Bregman-Wasserstein divergence: geometry and applications
Amanjit Singh Kainth, Cale Rankin, Ting-Kam Leonard Wong
TL;DR
The paper introduces the Bregman-Wasserstein divergence, a transport cost built from a Bregman ground, and develops a comprehensive geometric framework that lifts Bregman geometry to the space of probability measures. It establishes primal and dual displacement interpolations, a generalized Pythagorean inequality, and a generalized dualistic structure that extends Otto/Lott information geometry to infinite dimensions. The authors provide probabilistic interpretations via exponential families, relate BW OT to classical $\mathscr{W}_2$ theory, and present neural OT methods, BW barycenters with Bayesian connections, and a BW-JKO scheme for discretizing Riemannian Wasserstein gradient flows.

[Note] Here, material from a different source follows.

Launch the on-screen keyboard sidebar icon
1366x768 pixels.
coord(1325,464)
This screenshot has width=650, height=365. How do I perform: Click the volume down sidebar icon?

Together, these contributions offer a tractable, geometry-aware generalization of optimal transport with broad implications for statistics, Bayesian learning, and distributional optimization.
Abstract
The Bregman-Wasserstein divergence is the optimal transport cost when the underlying cost function is given by a Bregman divergence, and arises naturally in fields such as statistics and machine learning. We establish fundamental properties of the Bregman-Wasserstein divergence and propose a novel generalized transport geometry that promotes the Bregman geometry to the space of probability distributions. We provide a probabilistic interpretation involving exponential families and define generalized displacement interpolations compatible with the Bregman geometry. These interpolations are used to derive a generalized Pythagorean inequality, which is of independent interest. Furthermore, we construct a generalized dualistic geometry that lifts the differential geometry of the Bregman divergence to an infinite-dimensional statistical manifold. On the computational side, we demonstrate how Bregman-Wasserstein optimal transport maps can be estimated using neural approaches, establish the well-posedness of Bregman-Wasserstein barycenters, and relate them to Bayesian learning. Finally, we introduce the Bregman-Wasserstein JKO scheme for discretizing Riemannian Wasserstein gradient flows.